What you will do
Tally every line of the listing where the string "Politica" is found, and state the total alone.

----- Data under study

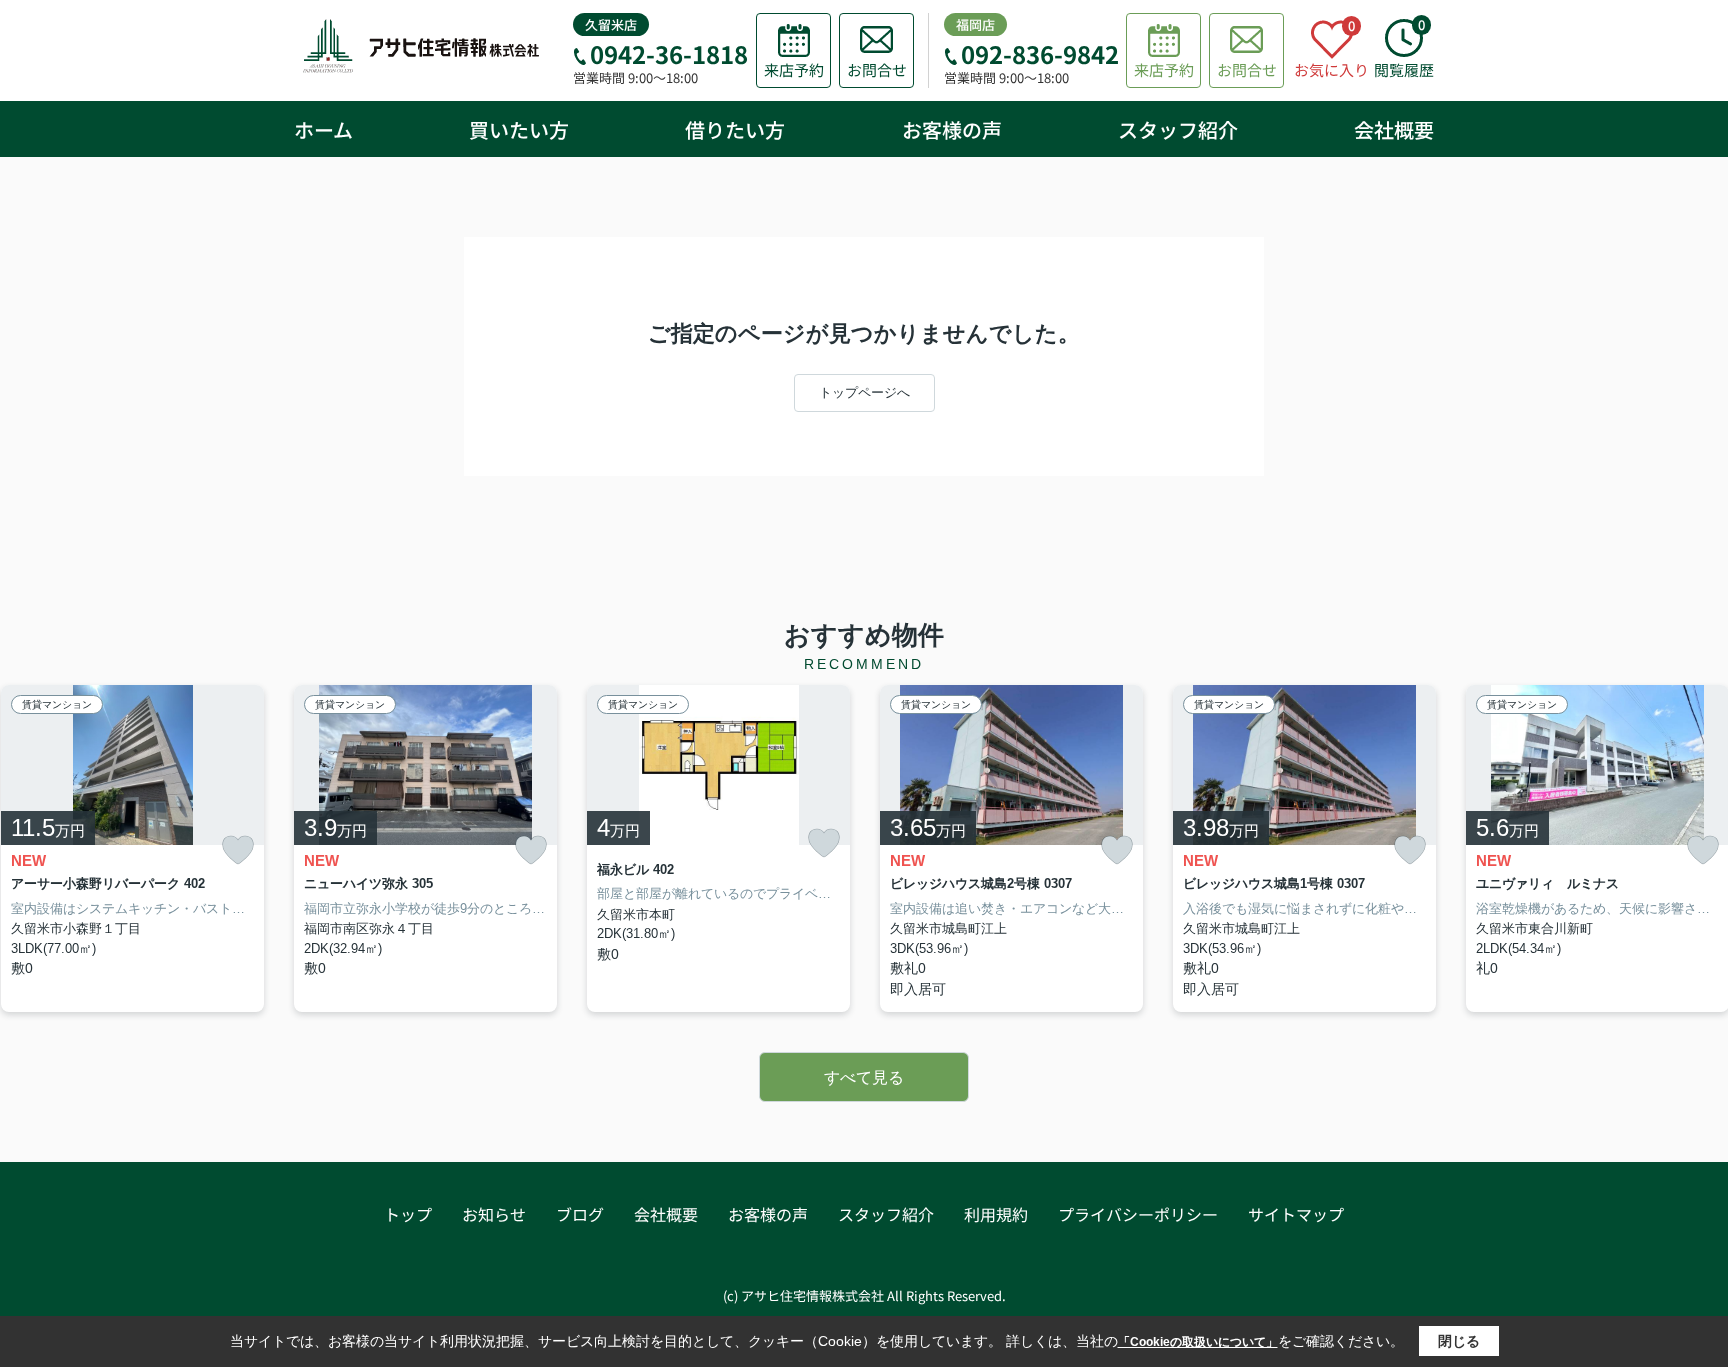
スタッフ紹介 (1178, 129)
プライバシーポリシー (1138, 1214)
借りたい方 (735, 129)
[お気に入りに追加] (238, 850)
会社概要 (1394, 129)
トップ (408, 1214)
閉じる (1459, 1341)
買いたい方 (519, 129)
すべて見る (864, 1077)
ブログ (580, 1214)
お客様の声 (952, 129)
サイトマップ (1296, 1214)
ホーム (323, 129)
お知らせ (494, 1214)
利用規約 (996, 1214)
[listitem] (425, 849)
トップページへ (864, 392)
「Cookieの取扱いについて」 (1198, 1342)
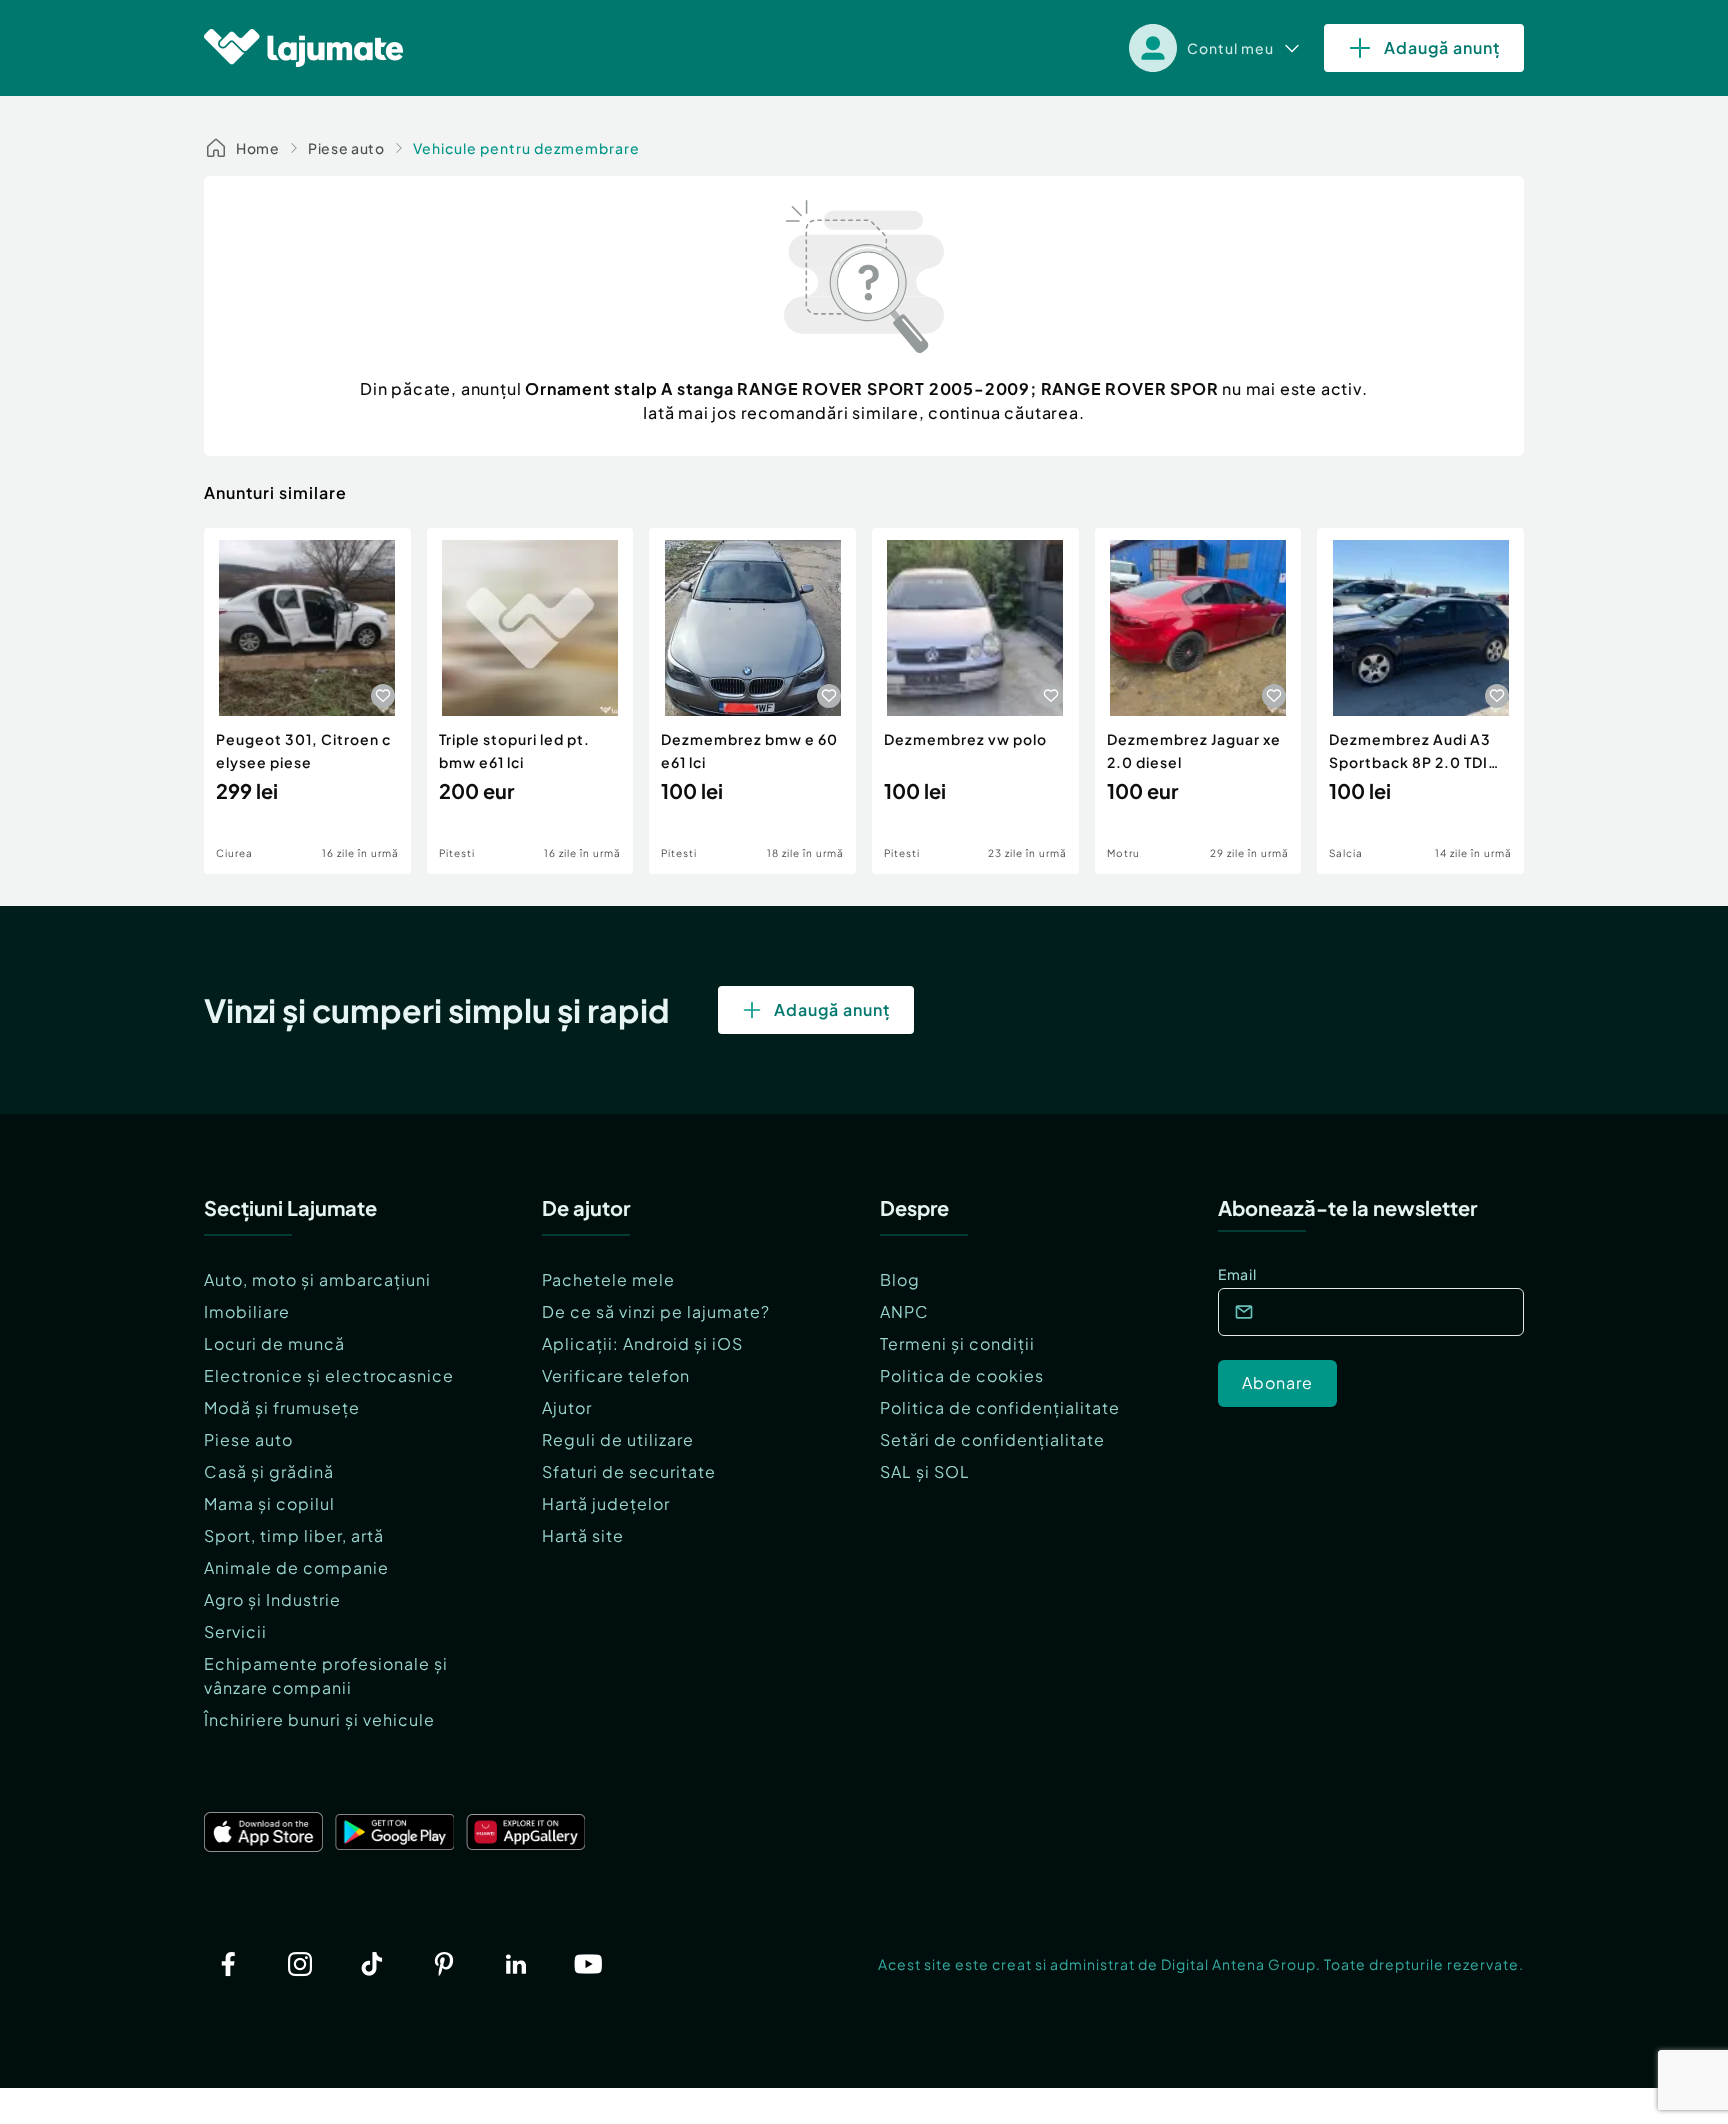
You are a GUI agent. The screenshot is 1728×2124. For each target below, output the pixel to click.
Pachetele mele (608, 1279)
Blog (900, 1279)
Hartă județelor (606, 1503)
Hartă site (583, 1535)
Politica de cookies (962, 1375)
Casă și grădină (269, 1471)
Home (258, 148)
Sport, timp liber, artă (294, 1535)
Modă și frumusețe (282, 1407)
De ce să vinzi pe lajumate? (656, 1311)
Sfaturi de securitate (629, 1471)
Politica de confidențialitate (1000, 1407)
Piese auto (346, 148)
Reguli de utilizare (618, 1439)
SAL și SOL (925, 1471)
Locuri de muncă (274, 1343)
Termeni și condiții (957, 1343)
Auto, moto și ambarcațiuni (317, 1279)
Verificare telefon (616, 1375)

----------

Task answer
2